*Aim of the exercise*
From the first line to the last, give the records again exactly.

*Saved data entries*
----------
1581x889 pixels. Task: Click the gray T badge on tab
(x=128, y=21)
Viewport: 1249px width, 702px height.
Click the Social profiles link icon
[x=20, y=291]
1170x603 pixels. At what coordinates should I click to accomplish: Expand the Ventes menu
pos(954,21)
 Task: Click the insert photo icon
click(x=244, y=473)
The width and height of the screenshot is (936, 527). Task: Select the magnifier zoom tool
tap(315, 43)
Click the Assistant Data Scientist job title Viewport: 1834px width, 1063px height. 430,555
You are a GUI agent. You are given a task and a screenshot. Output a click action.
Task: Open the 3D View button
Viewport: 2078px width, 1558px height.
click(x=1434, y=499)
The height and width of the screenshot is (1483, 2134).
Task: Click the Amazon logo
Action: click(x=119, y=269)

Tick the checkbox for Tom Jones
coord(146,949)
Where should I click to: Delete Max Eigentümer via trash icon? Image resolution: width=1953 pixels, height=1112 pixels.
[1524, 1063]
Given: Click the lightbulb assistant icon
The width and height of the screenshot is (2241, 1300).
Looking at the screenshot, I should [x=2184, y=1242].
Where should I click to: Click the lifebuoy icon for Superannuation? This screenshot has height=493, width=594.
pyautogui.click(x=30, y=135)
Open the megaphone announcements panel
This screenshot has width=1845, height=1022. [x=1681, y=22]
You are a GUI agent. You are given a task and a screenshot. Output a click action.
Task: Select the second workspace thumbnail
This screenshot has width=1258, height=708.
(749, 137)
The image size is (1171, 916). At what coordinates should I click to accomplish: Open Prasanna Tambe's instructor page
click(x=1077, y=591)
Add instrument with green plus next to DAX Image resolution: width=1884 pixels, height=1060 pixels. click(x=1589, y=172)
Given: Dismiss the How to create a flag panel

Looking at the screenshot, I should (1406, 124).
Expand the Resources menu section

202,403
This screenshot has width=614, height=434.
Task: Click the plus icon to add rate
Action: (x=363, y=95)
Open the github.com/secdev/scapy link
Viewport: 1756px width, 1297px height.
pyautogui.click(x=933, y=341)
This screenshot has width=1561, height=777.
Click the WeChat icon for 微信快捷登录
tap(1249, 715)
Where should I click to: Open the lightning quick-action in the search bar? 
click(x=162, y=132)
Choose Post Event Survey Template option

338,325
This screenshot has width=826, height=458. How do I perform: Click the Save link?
----------
*Final answer*
1581x889 pixels. Task: Click the gray T badge on tab
(x=128, y=21)
Viewport: 1249px width, 702px height.
Click the Social profiles link icon
[x=20, y=291]
1170x603 pixels. At what coordinates should I click to accomplish: Expand the Ventes menu
pos(954,21)
 Task: Click the insert photo icon
click(x=244, y=473)
The width and height of the screenshot is (936, 527). Task: Select the magnifier zoom tool
tap(315, 43)
Click the Assistant Data Scientist job title Viewport: 1834px width, 1063px height. 430,555
You are a GUI agent. You are given a task and a screenshot. Output a click action.
Task: Open the 3D View button
Viewport: 2078px width, 1558px height.
click(x=1434, y=499)
The height and width of the screenshot is (1483, 2134).
Task: Click the Amazon logo
Action: click(x=119, y=269)

Tick the checkbox for Tom Jones
coord(146,949)
Where should I click to: Delete Max Eigentümer via trash icon? Image resolution: width=1953 pixels, height=1112 pixels.
[1524, 1063]
Given: Click the lightbulb assistant icon
The width and height of the screenshot is (2241, 1300).
Looking at the screenshot, I should [x=2184, y=1242].
Where should I click to: Click the lifebuoy icon for Superannuation? This screenshot has height=493, width=594.
pyautogui.click(x=30, y=135)
Open the megaphone announcements panel
This screenshot has width=1845, height=1022. [x=1681, y=22]
You are a GUI agent. You are given a task and a screenshot. Output a click action.
Task: Select the second workspace thumbnail
This screenshot has width=1258, height=708.
(749, 137)
The image size is (1171, 916). At what coordinates should I click to accomplish: Open Prasanna Tambe's instructor page
click(x=1077, y=591)
Add instrument with green plus next to DAX Image resolution: width=1884 pixels, height=1060 pixels. click(x=1589, y=172)
Given: Dismiss the How to create a flag panel

Looking at the screenshot, I should (1406, 124).
Expand the Resources menu section

202,403
This screenshot has width=614, height=434.
Task: Click the plus icon to add rate
Action: (x=363, y=95)
Open the github.com/secdev/scapy link
Viewport: 1756px width, 1297px height.
pyautogui.click(x=933, y=341)
This screenshot has width=1561, height=777.
Click the WeChat icon for 微信快捷登录
tap(1249, 715)
Where should I click to: Open the lightning quick-action in the search bar? 
click(x=162, y=132)
Choose Post Event Survey Template option

338,325
This screenshot has width=826, height=458. How do I perform: Click the Save link?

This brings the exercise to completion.